SEATTLE, 19 Dec. 2013. Just as machinists fight to retain Boeing work through 2024, another professional aerospace labor union is chiming in on behalf of engineers, pilots, and other technical aerospace industry workers.
This week, the Society of Professional Engineering Employees in Aerospace (SPEEA), IFPTE Local 2001—which currently represents employees at The Boeing Company, Spirit AeroSystems, and Triumph Composite Systems—are questioning Boeing’s decision to splinter its Puget Sound-based research operations. The decision, which would shift 1,200 jobs to various locations around the country, is being evaluated closely by SPEEA leaders and staff experts to ensure contract protections are followed, officials say.

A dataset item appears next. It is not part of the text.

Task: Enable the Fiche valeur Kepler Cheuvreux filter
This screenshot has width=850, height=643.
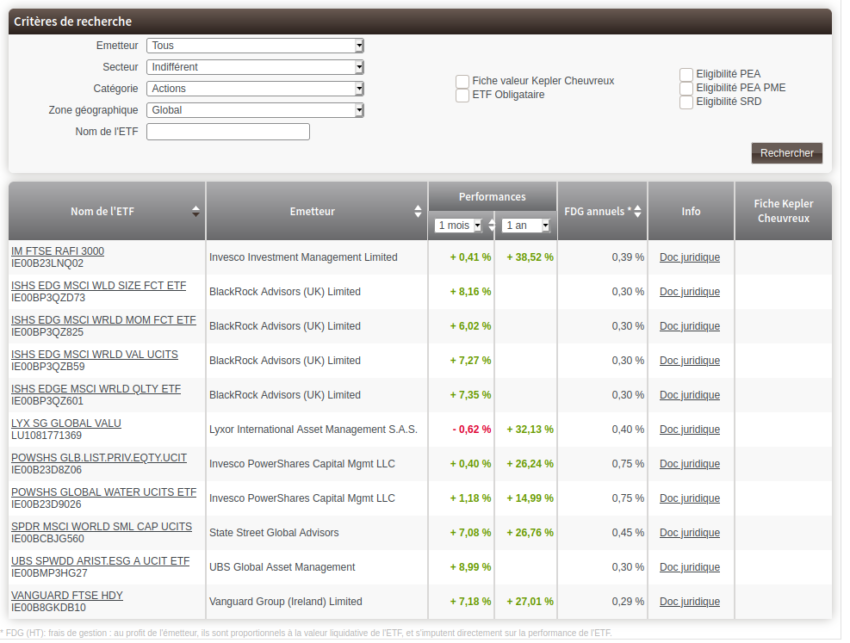Action: pos(463,81)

Company representatives presented the plan for restructuring Boeing Research and Technology (BR&T) to SPEEA officials on 12 Dec. 2013 during a joint Workforce meeting “hastily requested by the company,” according to an SPEEA spokesperson. “As outlined by Boeing, the restructuring will impact from 550 to 800 SPEEA-represented employees during the next two years. Boeing officials would not elaborate on the mix of engineers and technical workers at existing facilities who will be displaced.”
SPEEA leaders questioned Boeing officials about the impacted skill codes, offering voluntary layoff or relocation packages to existing employees, and other specifics. Boeing officials present did not provide answers.
“We are actively engaging Boeing to get the answers our members deserve,” SPEEA President Tom McCarty affirms. SPEEA leaders are encouraging members to ask their managers for answers.